Prompt: When you print the material, keep every line identical to the original.

Listed entries:
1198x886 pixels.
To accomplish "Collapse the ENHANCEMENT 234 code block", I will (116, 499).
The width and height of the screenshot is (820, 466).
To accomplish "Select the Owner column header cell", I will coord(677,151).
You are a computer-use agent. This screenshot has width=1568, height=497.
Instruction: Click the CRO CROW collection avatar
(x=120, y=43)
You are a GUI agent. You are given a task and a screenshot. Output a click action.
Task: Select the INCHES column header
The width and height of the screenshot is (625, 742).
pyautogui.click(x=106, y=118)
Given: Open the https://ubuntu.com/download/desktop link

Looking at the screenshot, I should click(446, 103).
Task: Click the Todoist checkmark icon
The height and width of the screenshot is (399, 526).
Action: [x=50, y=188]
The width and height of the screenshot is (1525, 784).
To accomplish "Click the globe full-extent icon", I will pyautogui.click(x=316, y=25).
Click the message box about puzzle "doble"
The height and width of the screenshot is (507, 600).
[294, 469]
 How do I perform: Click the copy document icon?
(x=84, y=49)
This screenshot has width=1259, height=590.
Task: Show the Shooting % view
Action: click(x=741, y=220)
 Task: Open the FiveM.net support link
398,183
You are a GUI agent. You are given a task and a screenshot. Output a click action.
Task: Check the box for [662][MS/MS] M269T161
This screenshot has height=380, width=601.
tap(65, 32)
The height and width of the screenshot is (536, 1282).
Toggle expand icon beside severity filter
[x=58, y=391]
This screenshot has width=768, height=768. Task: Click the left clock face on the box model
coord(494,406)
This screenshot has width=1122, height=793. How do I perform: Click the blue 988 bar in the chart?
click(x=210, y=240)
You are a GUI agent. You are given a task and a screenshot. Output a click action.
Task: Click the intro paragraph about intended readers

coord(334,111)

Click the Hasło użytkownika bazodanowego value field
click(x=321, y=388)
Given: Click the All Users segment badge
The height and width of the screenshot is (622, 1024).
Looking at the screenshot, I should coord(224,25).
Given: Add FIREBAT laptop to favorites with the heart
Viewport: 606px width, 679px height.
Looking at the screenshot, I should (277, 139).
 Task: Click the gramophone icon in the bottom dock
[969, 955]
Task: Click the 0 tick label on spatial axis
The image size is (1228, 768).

Written solution:
1198x886 pixels.
To accomplish "Collapse the ENHANCEMENT 234 code block", I will (116, 499).
The width and height of the screenshot is (820, 466).
To accomplish "Select the Owner column header cell", I will coord(677,151).
You are a computer-use agent. This screenshot has width=1568, height=497.
Instruction: Click the CRO CROW collection avatar
(x=120, y=43)
You are a GUI agent. You are given a task and a screenshot. Output a click action.
Task: Select the INCHES column header
The width and height of the screenshot is (625, 742).
pyautogui.click(x=106, y=118)
Given: Open the https://ubuntu.com/download/desktop link

Looking at the screenshot, I should click(446, 103).
Task: Click the Todoist checkmark icon
The height and width of the screenshot is (399, 526).
Action: [x=50, y=188]
The width and height of the screenshot is (1525, 784).
To accomplish "Click the globe full-extent icon", I will pyautogui.click(x=316, y=25).
Click the message box about puzzle "doble"
The height and width of the screenshot is (507, 600).
[294, 469]
 How do I perform: Click the copy document icon?
(x=84, y=49)
This screenshot has width=1259, height=590.
Task: Show the Shooting % view
Action: click(x=741, y=220)
 Task: Open the FiveM.net support link
398,183
You are a GUI agent. You are given a task and a screenshot. Output a click action.
Task: Check the box for [662][MS/MS] M269T161
This screenshot has height=380, width=601.
tap(65, 32)
The height and width of the screenshot is (536, 1282).
Toggle expand icon beside severity filter
[x=58, y=391]
This screenshot has width=768, height=768. Task: Click the left clock face on the box model
coord(494,406)
This screenshot has width=1122, height=793. How do I perform: Click the blue 988 bar in the chart?
click(x=210, y=240)
You are a GUI agent. You are given a task and a screenshot. Output a click action.
Task: Click the intro paragraph about intended readers

coord(334,111)

Click the Hasło użytkownika bazodanowego value field
click(x=321, y=388)
Given: Click the All Users segment badge
The height and width of the screenshot is (622, 1024).
Looking at the screenshot, I should coord(224,25).
Given: Add FIREBAT laptop to favorites with the heart
Viewport: 606px width, 679px height.
Looking at the screenshot, I should (277, 139).
 Task: Click the gramophone icon in the bottom dock
[969, 955]
Task: Click the 0 tick label on spatial axis
The image size is (1228, 768).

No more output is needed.